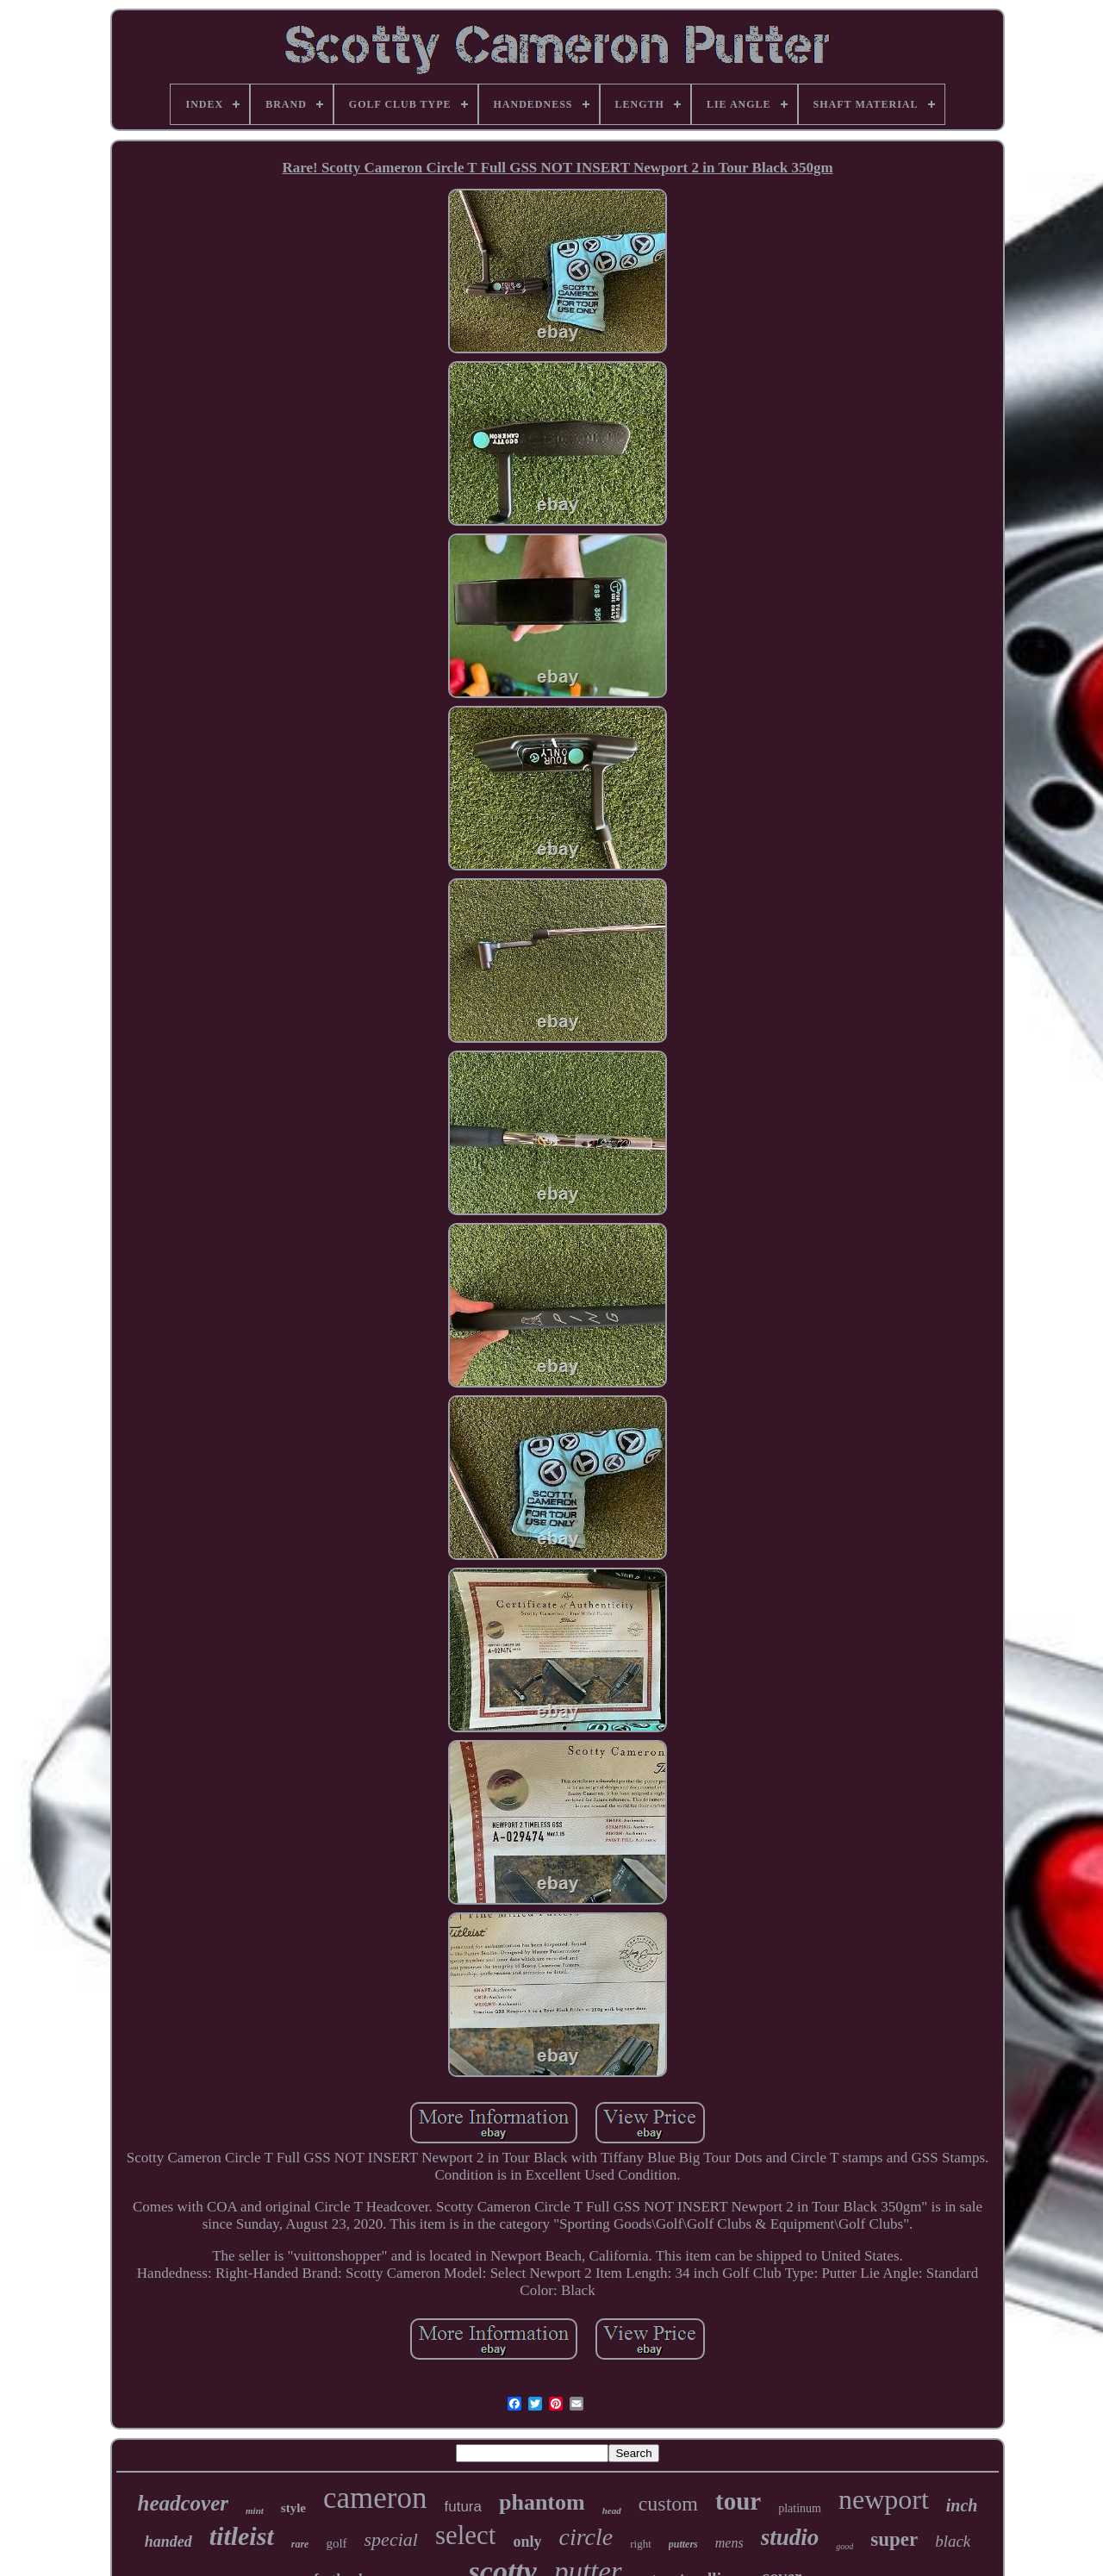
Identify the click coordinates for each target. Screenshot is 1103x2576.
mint (255, 2510)
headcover (183, 2503)
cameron (375, 2498)
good (844, 2546)
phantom (542, 2502)
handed (168, 2541)
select (465, 2535)
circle (585, 2536)
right (640, 2543)
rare (300, 2544)
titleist (241, 2536)
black (952, 2541)
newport (883, 2499)
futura (462, 2506)
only (527, 2541)
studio (790, 2537)
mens (729, 2542)
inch (962, 2505)
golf (336, 2543)
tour (738, 2501)
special (391, 2539)
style (293, 2508)
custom (668, 2503)
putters (683, 2544)
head (611, 2510)
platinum (799, 2508)
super (894, 2539)
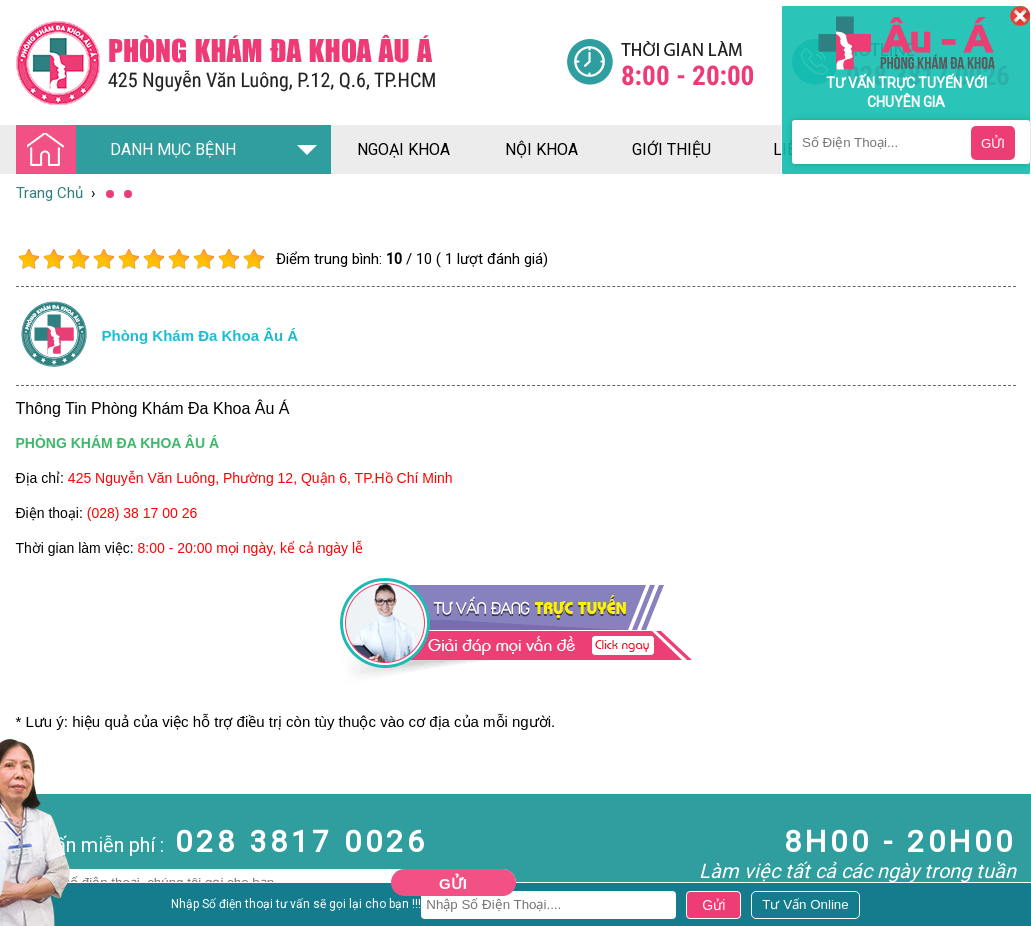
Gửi (453, 883)
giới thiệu (671, 149)
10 (253, 259)
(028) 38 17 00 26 (142, 513)
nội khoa (541, 149)
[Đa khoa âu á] (291, 62)
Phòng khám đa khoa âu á (200, 335)
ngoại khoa (403, 149)
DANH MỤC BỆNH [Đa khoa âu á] (132, 150)
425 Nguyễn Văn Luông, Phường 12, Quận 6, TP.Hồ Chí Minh (260, 478)
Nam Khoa (34, 907)
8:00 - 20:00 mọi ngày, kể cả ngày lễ (251, 548)
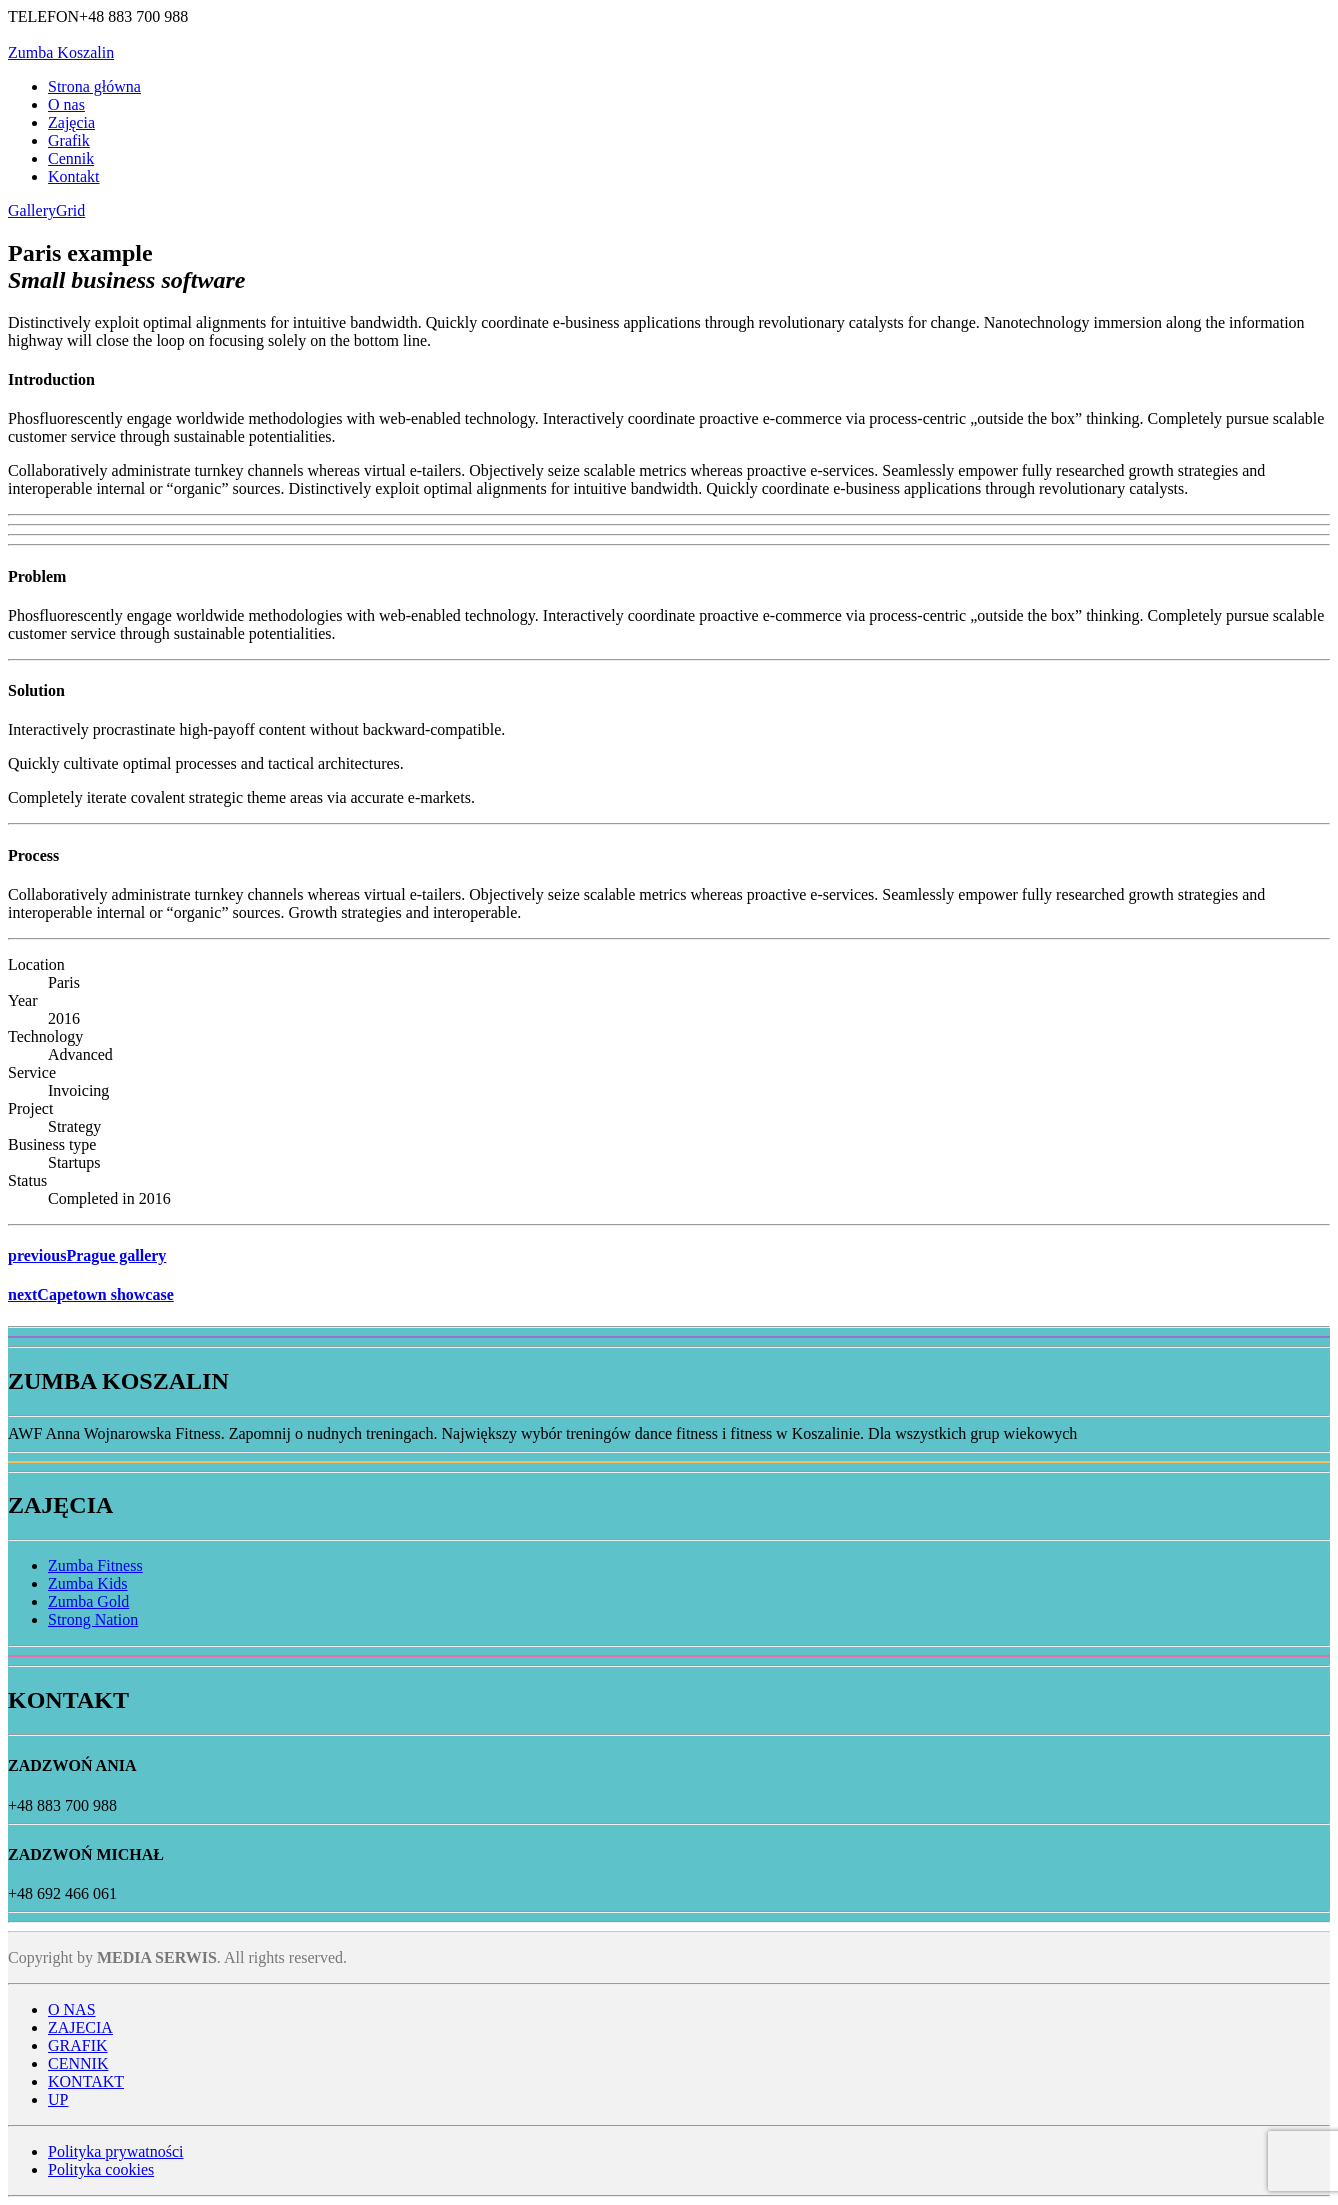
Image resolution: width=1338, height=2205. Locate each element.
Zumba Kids (88, 1583)
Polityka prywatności (116, 2151)
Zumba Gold (88, 1601)
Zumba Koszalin (61, 52)
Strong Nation (93, 1619)
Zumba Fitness (95, 1565)
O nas (66, 104)
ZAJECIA (80, 2027)
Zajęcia (71, 122)
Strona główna (94, 86)
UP (58, 2099)
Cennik (71, 158)
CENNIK (78, 2063)
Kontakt (74, 176)
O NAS (72, 2009)
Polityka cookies (101, 2169)
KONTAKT (86, 2081)
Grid (70, 210)
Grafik (69, 140)
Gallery (32, 210)
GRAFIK (78, 2045)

══════════════════════════════

INSTRUCTIONS TO FOLLOW: Please rewrite the listing with "putters" changed to "drivers" and everything else left unchanged, leaving out the pictures.

SOLVED PROBLEM:
Identify the click coordinates for each target. Screenshot is 1103x2576.
mint (255, 2510)
headcover (183, 2503)
cameron (375, 2498)
good (844, 2546)
phantom (542, 2502)
handed (168, 2541)
select (465, 2535)
circle (585, 2536)
right (640, 2543)
rare (300, 2544)
titleist (241, 2536)
black (952, 2541)
newport (883, 2499)
futura (462, 2506)
only (527, 2541)
studio (790, 2537)
mens (729, 2542)
inch (962, 2505)
golf (336, 2543)
tour (738, 2501)
special (391, 2539)
style (293, 2508)
custom (668, 2503)
drivers (683, 2544)
head (611, 2510)
platinum (799, 2508)
super (894, 2539)
Gửi (453, 883)
giới thiệu (671, 149)
10 (253, 259)
(028) 38 17 00 26 (142, 513)
nội khoa (541, 149)
[Đa khoa âu á] (291, 62)
Phòng khám đa khoa âu á (200, 335)
ngoại khoa (403, 149)
DANH MỤC BỆNH [Đa khoa âu á] (132, 150)
425 Nguyễn Văn Luông, Phường 12, Quận 6, TP.Hồ Chí Minh (260, 478)
Nam Khoa (34, 907)
8:00 - 20:00 mọi ngày, kể cả ngày lễ (251, 548)
Image resolution: width=1338, height=2205. Locate each element.
Zumba Kids (88, 1583)
Polityka prywatności (116, 2151)
Zumba Gold (88, 1601)
Zumba Koszalin (61, 52)
Strong Nation (93, 1619)
Zumba Fitness (95, 1565)
O nas (66, 104)
ZAJECIA (80, 2027)
Zajęcia (71, 122)
Strona główna (94, 86)
UP (58, 2099)
Cennik (71, 158)
CENNIK (78, 2063)
Kontakt (74, 176)
O NAS (72, 2009)
Polityka cookies (101, 2169)
KONTAKT (86, 2081)
Grid (70, 210)
Grafik (69, 140)
Gallery (32, 210)
GRAFIK (78, 2045)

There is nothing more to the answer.